The recent television series Dr. Quinn, Medicine Woman claimed Colorado Springs as its setting, but the city’s early days could scarcely have been more different than the highly fictionalized account in the series. Never a rough frontier town nor even, truly, a mining town, Colorado Springs was, from its founding, a planned community. It was platted and established by General William Jackson Palmer (1836-1909) in 1871, relatively early in his railroad career. He was an incongruous character. A Delaware-born Quaker who abhorred violence and strong drink, he enlisted as a colonel on the Union side in the Civil War when his abolitionist politics outweighed his distaste for warfare. He served as an intelligence officer in the 15th Pennsylvania Volunteer Cavalry. He was captured and spent part of the war as a Confederate prisoner of war. Released in a prisoner exchange, he served throughout the conflict with distinction and was ultimately rewarded with a Congressional Medal of Honor and retired from military service at the rank of Brevet Brigadier General. Early in 1870, he founded the Denver and Rio Grande railroad, with a relatively short line from Denver to Pikes Peak. In the fall of that year, during his honeymoon to the British Isles, he saw a narrow gauge railroad in operation for the first time. In 1871, he introduced narrow gauge rail transit to the American West. This innovation allowed cost effective rail access to the mining communities high in the Colorado mountains and established Colorado Springs as a railroad destination. Among the early visitors were sightseers enchanted with the landscape and tuberculosis patients who were advised by their doctors to seek “the prairie cure” of pure food, sunshine and clean air. The city quickly became a preferred place of residence and leisure travel destination for those lucky few who made millions in mining speculations. This paved the way for the establishment of the now world-famous Broadmoor resort and the Antlers Hotel. Late in the nineteenth and early in the twentieth centuries, Colorado Springs was a western playground for the wealthy elite. Nicknamed “Newport in the Rockies”, it became a polo-mad gathering place for minor European nobility, presidential families, and captains of Eastern industry, as well as those who struck it rich on gold and silver anywhere from the Bay Area to Virginia City, Nevada, to Colorado’s own mining towns of Cripple Creek, Victor, and Leadville.

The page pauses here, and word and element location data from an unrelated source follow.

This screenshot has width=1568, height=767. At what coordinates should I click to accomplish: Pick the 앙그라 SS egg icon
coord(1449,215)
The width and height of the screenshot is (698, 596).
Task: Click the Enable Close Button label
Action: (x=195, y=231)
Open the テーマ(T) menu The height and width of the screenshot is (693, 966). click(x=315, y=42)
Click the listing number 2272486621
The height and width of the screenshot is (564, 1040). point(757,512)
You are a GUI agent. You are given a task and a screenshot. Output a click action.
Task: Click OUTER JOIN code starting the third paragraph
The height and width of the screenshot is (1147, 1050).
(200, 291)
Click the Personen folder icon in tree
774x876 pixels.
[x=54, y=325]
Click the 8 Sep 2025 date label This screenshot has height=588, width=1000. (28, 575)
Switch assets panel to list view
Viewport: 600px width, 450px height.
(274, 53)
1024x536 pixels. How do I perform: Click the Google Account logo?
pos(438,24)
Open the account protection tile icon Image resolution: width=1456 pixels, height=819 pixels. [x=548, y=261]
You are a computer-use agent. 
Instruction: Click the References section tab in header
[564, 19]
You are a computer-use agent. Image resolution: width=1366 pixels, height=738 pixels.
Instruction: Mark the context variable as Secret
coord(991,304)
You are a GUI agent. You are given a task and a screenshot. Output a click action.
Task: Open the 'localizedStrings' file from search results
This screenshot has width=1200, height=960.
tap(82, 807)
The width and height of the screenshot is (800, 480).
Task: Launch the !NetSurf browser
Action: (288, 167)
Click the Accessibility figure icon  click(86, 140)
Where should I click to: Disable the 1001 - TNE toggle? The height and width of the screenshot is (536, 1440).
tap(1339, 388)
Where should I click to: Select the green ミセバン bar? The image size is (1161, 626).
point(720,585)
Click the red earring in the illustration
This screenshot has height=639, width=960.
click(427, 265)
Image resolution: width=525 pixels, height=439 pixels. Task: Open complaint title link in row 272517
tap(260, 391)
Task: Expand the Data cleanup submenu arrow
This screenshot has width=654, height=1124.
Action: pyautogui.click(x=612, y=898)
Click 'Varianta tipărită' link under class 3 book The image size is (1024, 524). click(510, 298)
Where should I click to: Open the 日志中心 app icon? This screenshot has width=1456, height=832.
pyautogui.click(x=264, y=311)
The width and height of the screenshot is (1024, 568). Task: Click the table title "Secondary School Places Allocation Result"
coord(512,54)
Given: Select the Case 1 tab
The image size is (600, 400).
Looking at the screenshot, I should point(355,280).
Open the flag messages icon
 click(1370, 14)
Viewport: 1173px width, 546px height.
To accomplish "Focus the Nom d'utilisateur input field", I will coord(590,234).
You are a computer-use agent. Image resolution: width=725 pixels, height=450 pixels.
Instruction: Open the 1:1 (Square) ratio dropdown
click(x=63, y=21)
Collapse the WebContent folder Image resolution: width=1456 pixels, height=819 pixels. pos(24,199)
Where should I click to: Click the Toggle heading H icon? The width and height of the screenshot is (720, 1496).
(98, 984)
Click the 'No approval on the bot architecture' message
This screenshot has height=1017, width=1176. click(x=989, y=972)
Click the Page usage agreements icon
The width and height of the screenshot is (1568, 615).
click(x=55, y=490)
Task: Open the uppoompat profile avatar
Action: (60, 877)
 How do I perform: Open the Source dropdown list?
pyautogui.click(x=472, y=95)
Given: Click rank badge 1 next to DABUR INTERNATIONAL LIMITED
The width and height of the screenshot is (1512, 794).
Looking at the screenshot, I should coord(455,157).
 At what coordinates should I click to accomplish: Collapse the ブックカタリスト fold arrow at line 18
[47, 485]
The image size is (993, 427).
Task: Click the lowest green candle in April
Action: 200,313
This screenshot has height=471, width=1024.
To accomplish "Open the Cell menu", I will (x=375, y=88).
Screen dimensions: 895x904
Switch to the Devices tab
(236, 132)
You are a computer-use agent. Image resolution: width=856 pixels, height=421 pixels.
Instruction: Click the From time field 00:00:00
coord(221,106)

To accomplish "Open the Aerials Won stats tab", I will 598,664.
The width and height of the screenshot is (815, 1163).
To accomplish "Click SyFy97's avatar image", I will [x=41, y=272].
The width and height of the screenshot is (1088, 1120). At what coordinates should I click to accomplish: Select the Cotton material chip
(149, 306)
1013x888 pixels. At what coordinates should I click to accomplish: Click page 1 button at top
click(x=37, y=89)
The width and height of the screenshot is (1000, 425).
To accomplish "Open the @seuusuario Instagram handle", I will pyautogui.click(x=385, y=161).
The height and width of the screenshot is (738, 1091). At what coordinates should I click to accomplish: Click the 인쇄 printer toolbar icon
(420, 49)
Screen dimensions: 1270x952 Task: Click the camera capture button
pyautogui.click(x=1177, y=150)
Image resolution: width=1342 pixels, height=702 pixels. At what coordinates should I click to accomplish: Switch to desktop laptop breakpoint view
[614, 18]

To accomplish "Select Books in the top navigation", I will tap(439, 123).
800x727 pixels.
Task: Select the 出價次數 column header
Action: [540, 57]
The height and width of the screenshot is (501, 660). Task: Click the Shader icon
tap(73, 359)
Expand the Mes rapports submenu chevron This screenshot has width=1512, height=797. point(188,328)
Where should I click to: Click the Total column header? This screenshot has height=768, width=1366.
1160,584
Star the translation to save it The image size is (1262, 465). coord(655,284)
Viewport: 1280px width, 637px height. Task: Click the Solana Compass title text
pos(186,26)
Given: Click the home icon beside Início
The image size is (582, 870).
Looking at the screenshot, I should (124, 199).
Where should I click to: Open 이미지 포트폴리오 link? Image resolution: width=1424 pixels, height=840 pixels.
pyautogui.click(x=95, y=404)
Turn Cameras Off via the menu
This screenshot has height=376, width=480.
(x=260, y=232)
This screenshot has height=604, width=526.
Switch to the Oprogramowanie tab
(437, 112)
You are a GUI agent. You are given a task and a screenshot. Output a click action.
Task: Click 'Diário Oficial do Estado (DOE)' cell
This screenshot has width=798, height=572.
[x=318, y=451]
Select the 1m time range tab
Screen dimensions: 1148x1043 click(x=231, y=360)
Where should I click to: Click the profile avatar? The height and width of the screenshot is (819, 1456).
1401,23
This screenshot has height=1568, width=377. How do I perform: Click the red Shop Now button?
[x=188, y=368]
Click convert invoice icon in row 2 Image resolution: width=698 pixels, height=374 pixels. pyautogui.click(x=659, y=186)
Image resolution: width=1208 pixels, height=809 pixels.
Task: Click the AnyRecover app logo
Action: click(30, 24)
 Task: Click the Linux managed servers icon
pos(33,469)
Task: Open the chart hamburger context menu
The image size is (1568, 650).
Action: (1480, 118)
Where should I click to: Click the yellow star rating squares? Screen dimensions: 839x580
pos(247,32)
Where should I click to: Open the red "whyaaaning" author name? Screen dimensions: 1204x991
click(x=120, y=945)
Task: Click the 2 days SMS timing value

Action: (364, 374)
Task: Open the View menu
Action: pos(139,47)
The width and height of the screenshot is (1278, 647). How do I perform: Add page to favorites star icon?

The Broadmoor Hotel was originally located beyond the city limits, though it was eventually annexed along with surrounding neighborhoods in the early 1980s. There was good reason for it to begin outside of the city, as the Broadmoor was an Edwardian era casino before it was a hotel, and part of General Palmer’s plans for the city banned gambling establishments and saloons in Colorado Springs. Anyone who wanted to purchase alcohol had to look either to the outlying hotel or to the older and more unruly mining supply town of Colorado City (now the charming historic district know as Old Colorado City) to the west or to the nearby Manitou Springs. The sale and production of alcohol in Colorado Springs was not permitted until the repeal of Prohibition in 1933. Whether a jibe or a tribute to the city’s dry days and abstemious founder, the Phantom Canyon microbrewery opposite today’s Antlers Hotel features a light beer produced on-site called Queen’s Blonde Ale, named for Palmer’s wife Mary Lincoln “Queen” Mellen Palmer who, as twenty-one year old newlywed, founded the first school in Colorado Springs. Queen Palmer Elementary School also bears her name.